“Strategy without tactics is the slowest route to victory. Tactics without strategy is the noise before defeat.”Sun Tzu, The Art of War
Assuming that two armies have the same military strength and the same weaponry, which one will win in a battle?
Obviously, you say, the one with the better strategy and tactics.
Litigation is a battle in which the opposing armies (the parties) have the same military strength and weaponry (the law), and in which the key to victory lies in strategy and tactics.
Courtroom Strategy & Tactics
The strategy and tactics of litigation are not formally taught in law school, and only relatively recently has the art of advocacy become part of the syllabus at the King’s Inns. For centuries it has been something that barristers were expected to pick up as they went along – principally by observing other barristers and, thereafter, by trial and error.
In more recent times, advocacy training has been formalised and systematised to the point where it is now possible to enrol in intensive Advanced Advocacy courses that better equip barristers (of all levels of seniority) to deal with trial preparation, direct examination, cross-examination, oral submissions, and more.
Those that excel on the Advanced Advocacy courses are themselves invited to become Advanced Advocacy Trainers (and undergo further training for that purpose).
Those that excel at training are invited to submit themselves for evaluation by an accreditation panel and, if successful, become Internationally Accredited Advanced Advocacy Trainers.
Why learn advocacy?
If you’ve ever watched a case in court and thought ‘that witness was a great witness’, you need to learn more about advocacy. While sometimes a witness can inherently be a great witness, more often that not the ‘greatness’ is created by the advocate’s skill – in asking the right questions, developing the testimony in an interesting and logical chronology, avoiding uncharted waters, and allowing the witness to tell the story. That is the art of advocacy.
Conversely, the ‘terrible witness’ is often a result of mistakes by the advocate – failing to allow the witness an opportunity to ‘get comfortable’ in the witness box (start with some softball questions), jumping from place to place in the story without bringing the witness along logically, asking questions that the witness is not expecting, and so on. That is the opposite of the art of advocacy!
The difference between a good witness and a bad witness really comes down to the skills of the advocate. Happily, those skills can be learned.
Formal advocacy training is highly recommended as it most accurately resembles the real-life situation where an advocate receives a brief, analyses the legal issues and available evidence, consults with the witnesses, and develops a trial strategy based on all of these factors.
Once the strategy is developed, participants are invited to conduct direct examination or cross-examination of a particular witness and their advocacy is immediately reviewed, live, by a panel of trainers who offer helpful suggestions of ways in which the participants methods might be improved.

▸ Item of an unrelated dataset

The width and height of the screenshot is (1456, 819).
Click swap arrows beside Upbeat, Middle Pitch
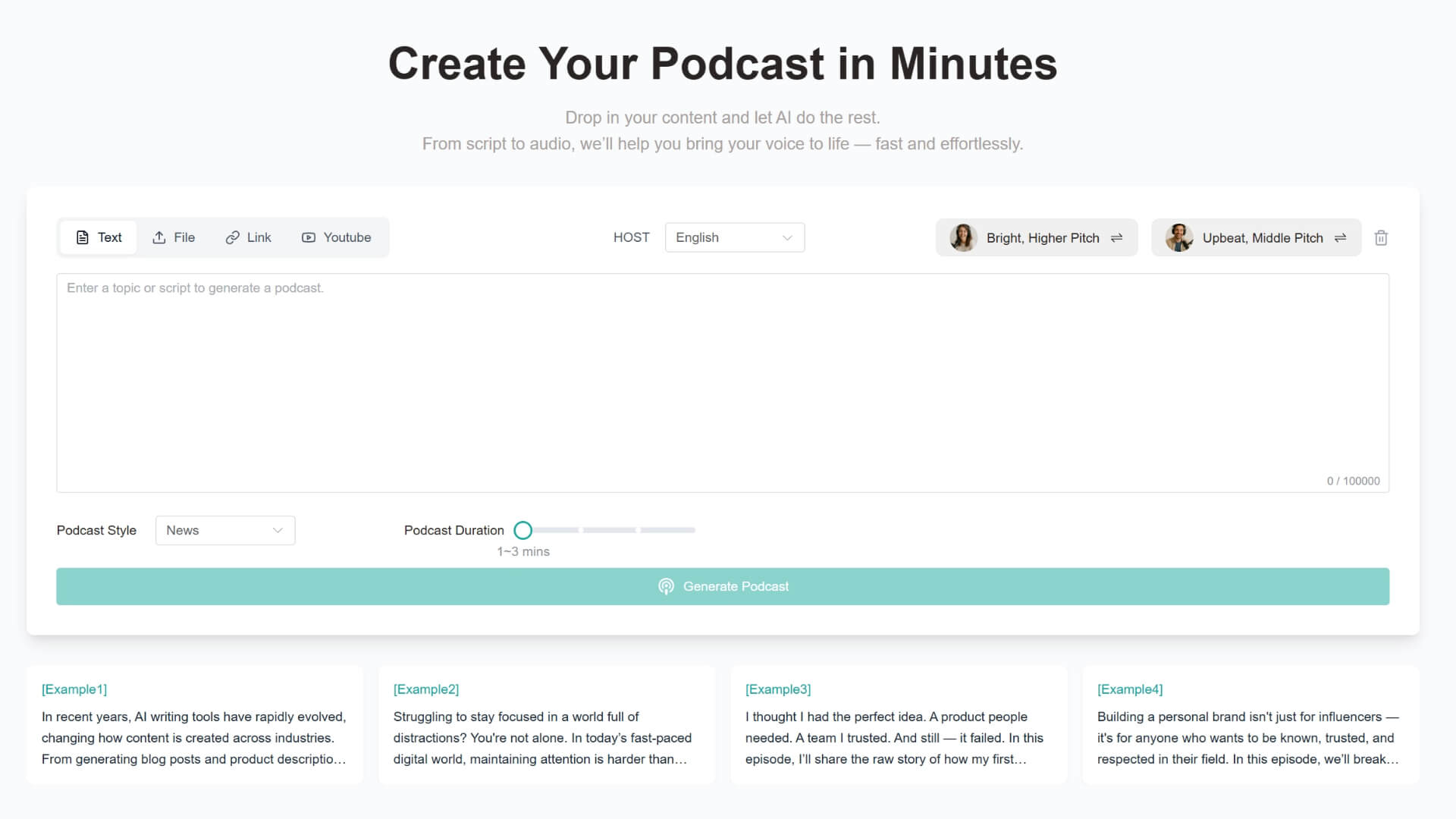click(x=1340, y=238)
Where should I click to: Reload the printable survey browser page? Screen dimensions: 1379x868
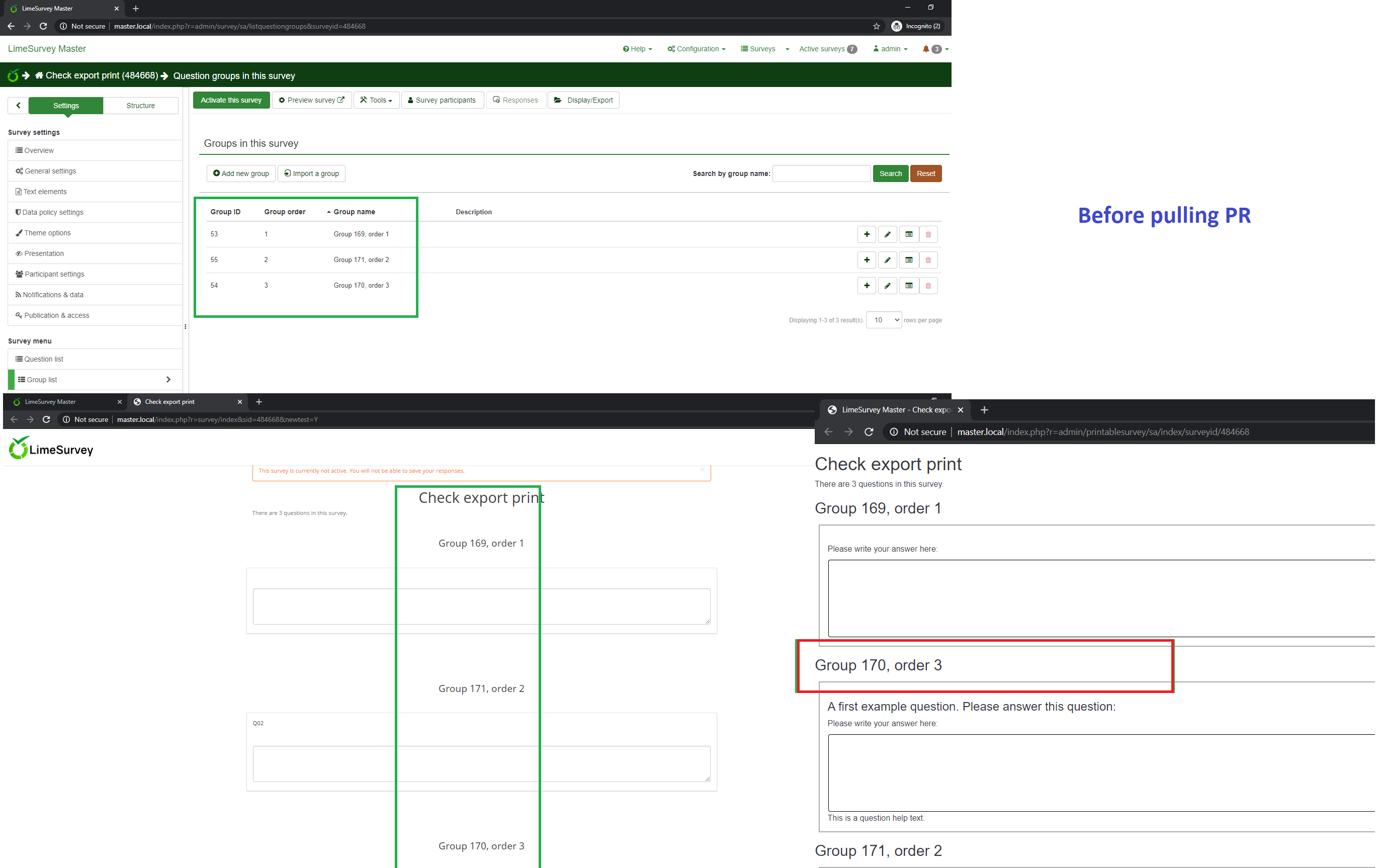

Although a daunting experience at the outset, the training courses quickly develop into constructive collaborative workshops where everyone learns from each review. I cannot recommend the courses highly enough to anyone looking to improve their grasp of the art of advocacy.
Advocacy Cheat Sheet
To tide you over until you can make it to an Advanced Advocacy course, here are a few tips that will improve your advocacy in any situation:
Preparation: When preparing a case, bar-stool it. Imagine a (non-lawyer) friend asks you, over a beer or a coffee, what the case is about. What is your answer? Do you say “My client is the executor of his mother’s last will and testament and the defendant to the proceedings which have been brought by a beneficiary who wishes to impugn the will based on the testatrix’s alleged diminished mental capacity”? I don’t think so. How about “It’s a dispute about the validity of a will”? Better. This is the first step in effective case preparation (there are several more steps!).
Direct: One fact per question. This will help keep your questions short, will help to develop the testimony in a meaningful way, will assist the decision-maker in following the evidence, will assist the witness in following your lead, and will help the advocate avoid the pitfall of asking hybrid questions that could confuse the witness.
Direct: Use Signposts. Let the witness and the decision-maker know when you are finished one area and moving on to another. “I now want to ask you some questions about …”. Again, this helps the witness, the decision-maker, and the advocate to follow the sequence of the testimony.
Direct: Have a dialogue. Imagine you are having a conversation with a friend (rather than with a witness). What would be the next logical question based on the answer they have just given? This maintains a good ‘flow’ to the witness’ testimony.
Cross: Elicit favourable answers first. List all the points you know the witness will agree with. Deal with those at the outset. This can serve to make the witness relax a little (‘this is going to be an easy ride’) which can be helpful when you start moving towards more contentious matters.
Cross: Only ask leading questions. Do not ask for information. Do not explore. Put a fact to the witness and move on. Do not ask the witness to explain. Do not ask for opinions. You give the evidence – the witness says ‘yes’ or ‘no’.
Cross: Cross-examination is a raid, not a siege. Get what you need and then sit down. Believe it or not, knowing when to sit down is one of the most important skills of the cross-examiner!
Gerard Groarke is an internationally accredited Advanced Advocacy Trainer.